Norwegian lawyer (1902–1986)

Albert Wiesener (3 January 1902 – 27 June 1986) was a Norwegian lawyer.

He graduated with the cand.jur. degree in 1925, he studied in Berlin from 1926 and 1927. He joined the Norwegian fascist party Nasjonal Samling (NS), which was established in 1933, and was a central figure in the party's founding and relative success (two city council seats in its first election outing) in Hamar. He was their first ballot candidate in the Market towns of Hedmark and Oppland counties in the 1936 general election, but was not elected.
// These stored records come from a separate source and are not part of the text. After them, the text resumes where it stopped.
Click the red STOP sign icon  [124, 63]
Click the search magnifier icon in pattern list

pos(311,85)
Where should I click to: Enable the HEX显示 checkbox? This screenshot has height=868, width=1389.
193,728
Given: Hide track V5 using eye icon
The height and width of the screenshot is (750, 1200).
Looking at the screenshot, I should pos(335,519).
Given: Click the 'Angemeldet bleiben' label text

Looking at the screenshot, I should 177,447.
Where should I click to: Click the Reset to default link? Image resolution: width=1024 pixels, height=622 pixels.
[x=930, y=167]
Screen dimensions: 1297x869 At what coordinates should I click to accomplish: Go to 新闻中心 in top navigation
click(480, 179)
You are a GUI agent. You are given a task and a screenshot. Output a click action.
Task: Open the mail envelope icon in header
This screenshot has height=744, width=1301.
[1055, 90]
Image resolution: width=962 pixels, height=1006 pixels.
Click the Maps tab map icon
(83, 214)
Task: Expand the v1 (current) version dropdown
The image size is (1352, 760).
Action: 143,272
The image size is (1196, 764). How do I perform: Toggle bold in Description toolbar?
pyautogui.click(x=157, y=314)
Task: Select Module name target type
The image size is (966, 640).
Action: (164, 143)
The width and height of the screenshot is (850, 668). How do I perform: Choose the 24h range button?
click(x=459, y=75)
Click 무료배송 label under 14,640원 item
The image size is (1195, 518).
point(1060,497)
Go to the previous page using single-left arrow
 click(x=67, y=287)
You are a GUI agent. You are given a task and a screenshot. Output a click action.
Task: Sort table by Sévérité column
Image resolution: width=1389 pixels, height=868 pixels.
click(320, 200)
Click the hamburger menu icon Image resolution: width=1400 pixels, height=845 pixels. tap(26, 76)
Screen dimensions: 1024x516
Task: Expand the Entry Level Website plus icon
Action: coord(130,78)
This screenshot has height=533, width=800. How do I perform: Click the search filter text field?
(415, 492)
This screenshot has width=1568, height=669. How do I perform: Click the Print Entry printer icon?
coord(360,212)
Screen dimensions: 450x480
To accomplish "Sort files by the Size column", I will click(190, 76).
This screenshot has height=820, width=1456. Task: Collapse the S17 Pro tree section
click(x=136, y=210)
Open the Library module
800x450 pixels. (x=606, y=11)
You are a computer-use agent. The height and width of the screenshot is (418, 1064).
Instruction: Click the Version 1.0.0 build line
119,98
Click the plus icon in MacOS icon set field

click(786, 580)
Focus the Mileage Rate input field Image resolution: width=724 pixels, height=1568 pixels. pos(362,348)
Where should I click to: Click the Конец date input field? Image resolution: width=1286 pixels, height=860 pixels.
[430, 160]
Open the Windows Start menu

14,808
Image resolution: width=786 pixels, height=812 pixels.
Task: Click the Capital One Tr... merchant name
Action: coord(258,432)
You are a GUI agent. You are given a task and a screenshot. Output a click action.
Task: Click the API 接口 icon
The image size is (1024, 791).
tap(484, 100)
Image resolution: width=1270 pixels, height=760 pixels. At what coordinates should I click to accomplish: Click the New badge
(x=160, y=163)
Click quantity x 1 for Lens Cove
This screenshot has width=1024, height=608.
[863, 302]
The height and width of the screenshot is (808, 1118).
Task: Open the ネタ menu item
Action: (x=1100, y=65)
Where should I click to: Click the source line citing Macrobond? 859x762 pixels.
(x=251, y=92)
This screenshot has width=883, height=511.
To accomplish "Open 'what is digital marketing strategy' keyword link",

In Hamar he also chaired the tennis group in Hamar IL in 1930. He left the party in 1937. As a Germanophile, his thinking clashed with the Norwegian cultural nationalism of Nasjonal Samling chairman Vidkun Quisling.

In 1939 Wiesener became a barrister with access to work with cases in the Supreme Court. During the German occupation of Norway, from 1940 to 1945, he worked as a defender for members of the Norwegian resistance who were tried in Nazi-controlled courts. Among others he was the defender of Gunnar Eilifsen, the first Norwegian during the occupation to receive the death sentence from a Norwegian court.

Nonetheless, as a part of the legal purge in Norway after World War II, Wiesener received a small sentence for a piece he wrote in 1940. He was active in the Nazi movement in the spring and summer of 1940, when Quisling's first period as a national leader was over, and the German occupants tried to find Germanophile collaborators in the Norwegian society. Wiesener held lectures in the German-controlled Norwegian Broadcasting Corporation, as did people like Jonas Lie, Johan Bernhard Hjort, and Ranik Halle. However, Wiesener and others faded into the background from July 1940, as Nasjonal Samling and its members returned to the upper echelons.

Wiesener criticized the legal purge in the 1964 book Seierherrens justis. He had previously published Nordmenn for tysk krigsrett (1954), chronicling his time as a defender. He died in 1986.